### Required task
Can you update the passage below on war aims by writing out again the part that opens with "Si vis pacem, para" and closes with "if they didn't.", putting "eventualities" in place of "contingencies"?

### Excerpt provided
--- Start ---

Si vis pacem, para bellum. A famous phrase. I'm not going to fault people for trying to be prepared for different contingencies. There'd be more to fault if they didn't.

Beyond that what you're doing is taking the result of a war as the goal people had before they even went to war. Clearly, that's not always true. In spite of what I've heard around here last week, the colonists in 1775 weren't aiming at independence.

In 1914 Britain probably wasn't aiming at overturning Germany's monarch any more that Germany was intending to overturn Russia's. Such events were results that were barely conceivable before the war began. Leaders started from the existing situation and took action to prevent conditions from getting worse or their side from collapsing, not to fulfill some great master plan.

I could just as easily turn your worldview on its head, and say that Lincoln didn't intend any great revolution in Southern life. He had friends in the South from his Congressional days. His wife was from a slaveowning family. In a sense, Lincoln was Southern-born himself, and believed his ancestry to be Southern.

--- End ---

### Dataset section
--- Start ---

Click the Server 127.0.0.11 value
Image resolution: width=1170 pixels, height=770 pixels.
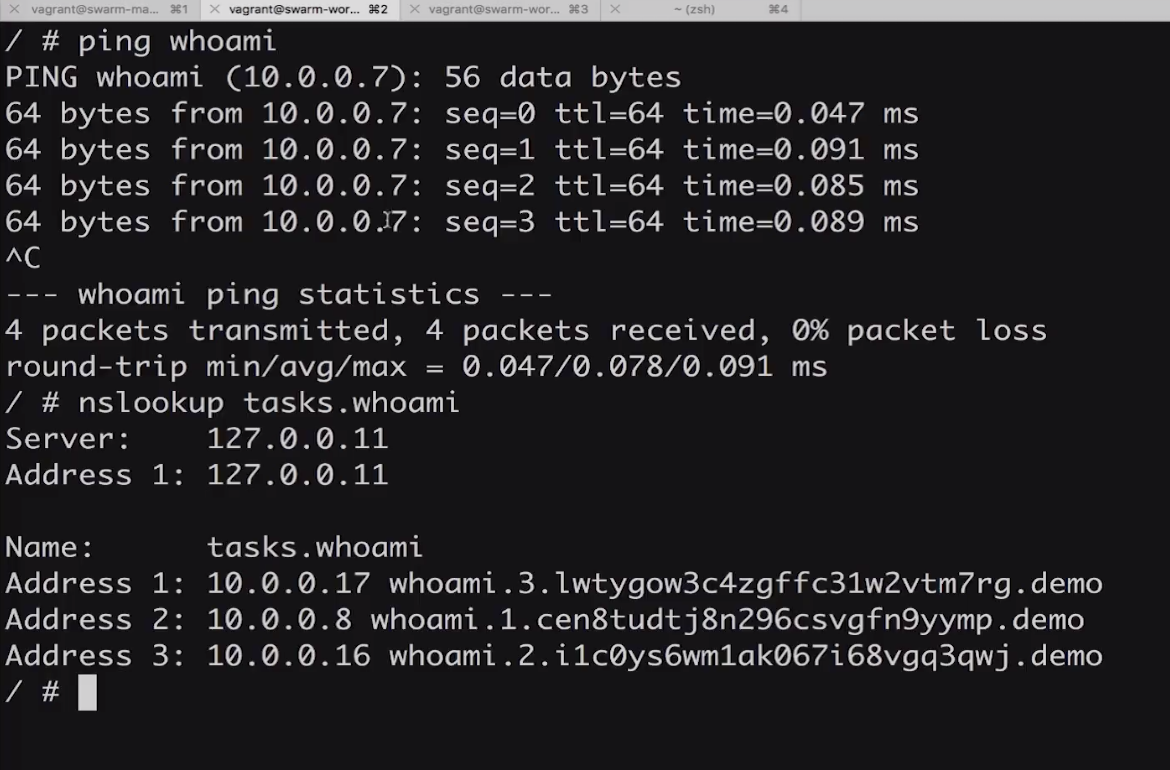coord(297,438)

--- End ---

### Problem solution
Si vis pacem, para bellum. A famous phrase. I'm not going to fault people for trying to be prepared for different eventualities. There'd be more to fault if they didn't.